**Task prompt**. Reproduce word for word the part of the data that opens with the line containing "Screen dimensions: 1024x482" and closes at the end of the data, and nothing else.

**Data to process**.
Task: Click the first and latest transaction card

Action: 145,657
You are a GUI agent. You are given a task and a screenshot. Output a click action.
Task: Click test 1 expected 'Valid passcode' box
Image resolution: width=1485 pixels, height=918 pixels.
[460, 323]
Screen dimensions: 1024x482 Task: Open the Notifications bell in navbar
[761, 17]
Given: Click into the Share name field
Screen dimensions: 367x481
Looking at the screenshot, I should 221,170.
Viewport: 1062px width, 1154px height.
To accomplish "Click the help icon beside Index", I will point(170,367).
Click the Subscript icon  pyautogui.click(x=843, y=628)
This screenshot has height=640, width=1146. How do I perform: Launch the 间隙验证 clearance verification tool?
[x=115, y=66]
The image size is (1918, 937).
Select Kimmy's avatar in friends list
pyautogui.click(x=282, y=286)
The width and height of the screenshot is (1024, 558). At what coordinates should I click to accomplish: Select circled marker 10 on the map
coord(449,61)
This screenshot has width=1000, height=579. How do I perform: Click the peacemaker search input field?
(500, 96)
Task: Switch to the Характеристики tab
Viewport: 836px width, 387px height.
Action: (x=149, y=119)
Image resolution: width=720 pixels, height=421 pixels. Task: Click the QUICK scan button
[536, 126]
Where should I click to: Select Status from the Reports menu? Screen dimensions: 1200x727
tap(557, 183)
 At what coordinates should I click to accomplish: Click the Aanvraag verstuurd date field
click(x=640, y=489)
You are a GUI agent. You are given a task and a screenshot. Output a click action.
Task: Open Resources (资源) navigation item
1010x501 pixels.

**Solution for this task**.
Screen dimensions: 1024x482 Task: Open the Notifications bell in navbar
[761, 17]
Given: Click into the Share name field
Screen dimensions: 367x481
Looking at the screenshot, I should 221,170.
Viewport: 1062px width, 1154px height.
To accomplish "Click the help icon beside Index", I will point(170,367).
Click the Subscript icon  pyautogui.click(x=843, y=628)
This screenshot has height=640, width=1146. How do I perform: Launch the 间隙验证 clearance verification tool?
[x=115, y=66]
The image size is (1918, 937).
Select Kimmy's avatar in friends list
pyautogui.click(x=282, y=286)
The width and height of the screenshot is (1024, 558). At what coordinates should I click to accomplish: Select circled marker 10 on the map
coord(449,61)
This screenshot has width=1000, height=579. How do I perform: Click the peacemaker search input field?
(500, 96)
Task: Switch to the Характеристики tab
Viewport: 836px width, 387px height.
Action: (x=149, y=119)
Image resolution: width=720 pixels, height=421 pixels. Task: Click the QUICK scan button
[536, 126]
Where should I click to: Select Status from the Reports menu? Screen dimensions: 1200x727
tap(557, 183)
 At what coordinates should I click to accomplish: Click the Aanvraag verstuurd date field
click(x=640, y=489)
You are a GUI agent. You are given a task and a screenshot. Output a click action.
Task: Open Resources (资源) navigation item
1010x501 pixels.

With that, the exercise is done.